**EXERCISE DIRECTIONS**
All of the data below should be returned exactly.

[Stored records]
::::
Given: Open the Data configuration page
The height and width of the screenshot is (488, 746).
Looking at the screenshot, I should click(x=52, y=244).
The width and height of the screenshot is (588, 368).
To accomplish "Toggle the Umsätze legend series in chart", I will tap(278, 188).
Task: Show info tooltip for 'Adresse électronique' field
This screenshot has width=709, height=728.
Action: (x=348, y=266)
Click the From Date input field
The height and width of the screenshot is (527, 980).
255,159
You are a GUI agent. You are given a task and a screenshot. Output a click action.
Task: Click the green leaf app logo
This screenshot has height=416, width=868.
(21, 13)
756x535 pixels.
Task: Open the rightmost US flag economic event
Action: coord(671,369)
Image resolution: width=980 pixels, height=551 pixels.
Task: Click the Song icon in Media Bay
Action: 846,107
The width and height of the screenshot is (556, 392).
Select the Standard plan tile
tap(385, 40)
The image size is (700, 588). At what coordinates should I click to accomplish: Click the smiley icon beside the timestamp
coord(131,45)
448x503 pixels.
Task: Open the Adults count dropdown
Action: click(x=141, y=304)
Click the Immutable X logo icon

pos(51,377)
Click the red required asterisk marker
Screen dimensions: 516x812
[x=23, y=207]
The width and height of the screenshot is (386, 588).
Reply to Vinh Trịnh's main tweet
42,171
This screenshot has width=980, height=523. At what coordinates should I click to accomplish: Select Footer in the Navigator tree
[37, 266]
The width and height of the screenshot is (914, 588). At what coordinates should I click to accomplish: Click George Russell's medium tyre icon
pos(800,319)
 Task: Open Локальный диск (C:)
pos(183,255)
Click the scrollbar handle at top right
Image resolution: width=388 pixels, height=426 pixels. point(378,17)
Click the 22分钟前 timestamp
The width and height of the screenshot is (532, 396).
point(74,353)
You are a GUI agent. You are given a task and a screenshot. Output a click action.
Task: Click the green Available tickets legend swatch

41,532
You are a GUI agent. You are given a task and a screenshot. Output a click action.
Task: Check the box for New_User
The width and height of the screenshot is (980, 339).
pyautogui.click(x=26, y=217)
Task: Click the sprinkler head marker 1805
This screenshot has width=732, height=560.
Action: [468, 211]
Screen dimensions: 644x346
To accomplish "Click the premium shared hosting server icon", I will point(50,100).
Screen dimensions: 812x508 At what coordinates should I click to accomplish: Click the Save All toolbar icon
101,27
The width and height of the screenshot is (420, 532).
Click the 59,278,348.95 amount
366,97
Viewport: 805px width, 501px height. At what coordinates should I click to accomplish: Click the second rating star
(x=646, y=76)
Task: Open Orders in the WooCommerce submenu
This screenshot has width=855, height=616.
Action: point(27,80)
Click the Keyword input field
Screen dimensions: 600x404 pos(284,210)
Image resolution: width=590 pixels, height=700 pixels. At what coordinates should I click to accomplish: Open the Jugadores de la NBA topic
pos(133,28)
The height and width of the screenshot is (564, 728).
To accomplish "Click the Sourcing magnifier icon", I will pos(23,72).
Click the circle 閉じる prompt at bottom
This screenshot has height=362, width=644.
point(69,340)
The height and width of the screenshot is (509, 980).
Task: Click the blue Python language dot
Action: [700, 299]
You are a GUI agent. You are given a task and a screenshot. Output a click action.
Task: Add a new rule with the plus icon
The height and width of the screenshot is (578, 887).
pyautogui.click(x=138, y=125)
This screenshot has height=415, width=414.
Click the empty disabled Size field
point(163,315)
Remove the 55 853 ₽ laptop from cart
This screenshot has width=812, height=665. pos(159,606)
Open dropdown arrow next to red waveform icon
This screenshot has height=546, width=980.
::::
**RESULT OF THIS TASK**
Given: Open the Data configuration page
The height and width of the screenshot is (488, 746).
Looking at the screenshot, I should click(x=52, y=244).
The width and height of the screenshot is (588, 368).
To accomplish "Toggle the Umsätze legend series in chart", I will tap(278, 188).
Task: Show info tooltip for 'Adresse électronique' field
This screenshot has width=709, height=728.
Action: (x=348, y=266)
Click the From Date input field
The height and width of the screenshot is (527, 980).
255,159
You are a GUI agent. You are given a task and a screenshot. Output a click action.
Task: Click the green leaf app logo
This screenshot has height=416, width=868.
(21, 13)
756x535 pixels.
Task: Open the rightmost US flag economic event
Action: coord(671,369)
Image resolution: width=980 pixels, height=551 pixels.
Task: Click the Song icon in Media Bay
Action: 846,107
The width and height of the screenshot is (556, 392).
Select the Standard plan tile
tap(385, 40)
The image size is (700, 588). At what coordinates should I click to accomplish: Click the smiley icon beside the timestamp
coord(131,45)
448x503 pixels.
Task: Open the Adults count dropdown
Action: click(x=141, y=304)
Click the Immutable X logo icon

pos(51,377)
Click the red required asterisk marker
Screen dimensions: 516x812
[x=23, y=207]
The width and height of the screenshot is (386, 588).
Reply to Vinh Trịnh's main tweet
42,171
This screenshot has width=980, height=523. At what coordinates should I click to accomplish: Select Footer in the Navigator tree
[37, 266]
The width and height of the screenshot is (914, 588). At what coordinates should I click to accomplish: Click George Russell's medium tyre icon
pos(800,319)
 Task: Open Локальный диск (C:)
pos(183,255)
Click the scrollbar handle at top right
Image resolution: width=388 pixels, height=426 pixels. point(378,17)
Click the 22分钟前 timestamp
The width and height of the screenshot is (532, 396).
point(74,353)
You are a GUI agent. You are given a task and a screenshot. Output a click action.
Task: Click the green Available tickets legend swatch

41,532
You are a GUI agent. You are given a task and a screenshot. Output a click action.
Task: Check the box for New_User
The width and height of the screenshot is (980, 339).
pyautogui.click(x=26, y=217)
Task: Click the sprinkler head marker 1805
This screenshot has width=732, height=560.
Action: [468, 211]
Screen dimensions: 644x346
To accomplish "Click the premium shared hosting server icon", I will point(50,100).
Screen dimensions: 812x508 At what coordinates should I click to accomplish: Click the Save All toolbar icon
101,27
The width and height of the screenshot is (420, 532).
Click the 59,278,348.95 amount
366,97
Viewport: 805px width, 501px height. At what coordinates should I click to accomplish: Click the second rating star
(x=646, y=76)
Task: Open Orders in the WooCommerce submenu
This screenshot has width=855, height=616.
Action: point(27,80)
Click the Keyword input field
Screen dimensions: 600x404 pos(284,210)
Image resolution: width=590 pixels, height=700 pixels. At what coordinates should I click to accomplish: Open the Jugadores de la NBA topic
pos(133,28)
The height and width of the screenshot is (564, 728).
To accomplish "Click the Sourcing magnifier icon", I will pos(23,72).
Click the circle 閉じる prompt at bottom
This screenshot has height=362, width=644.
point(69,340)
The height and width of the screenshot is (509, 980).
Task: Click the blue Python language dot
Action: [700, 299]
You are a GUI agent. You are given a task and a screenshot. Output a click action.
Task: Add a new rule with the plus icon
The height and width of the screenshot is (578, 887).
pyautogui.click(x=138, y=125)
This screenshot has height=415, width=414.
Click the empty disabled Size field
point(163,315)
Remove the 55 853 ₽ laptop from cart
This screenshot has width=812, height=665. pos(159,606)
Open dropdown arrow next to red waveform icon
This screenshot has height=546, width=980.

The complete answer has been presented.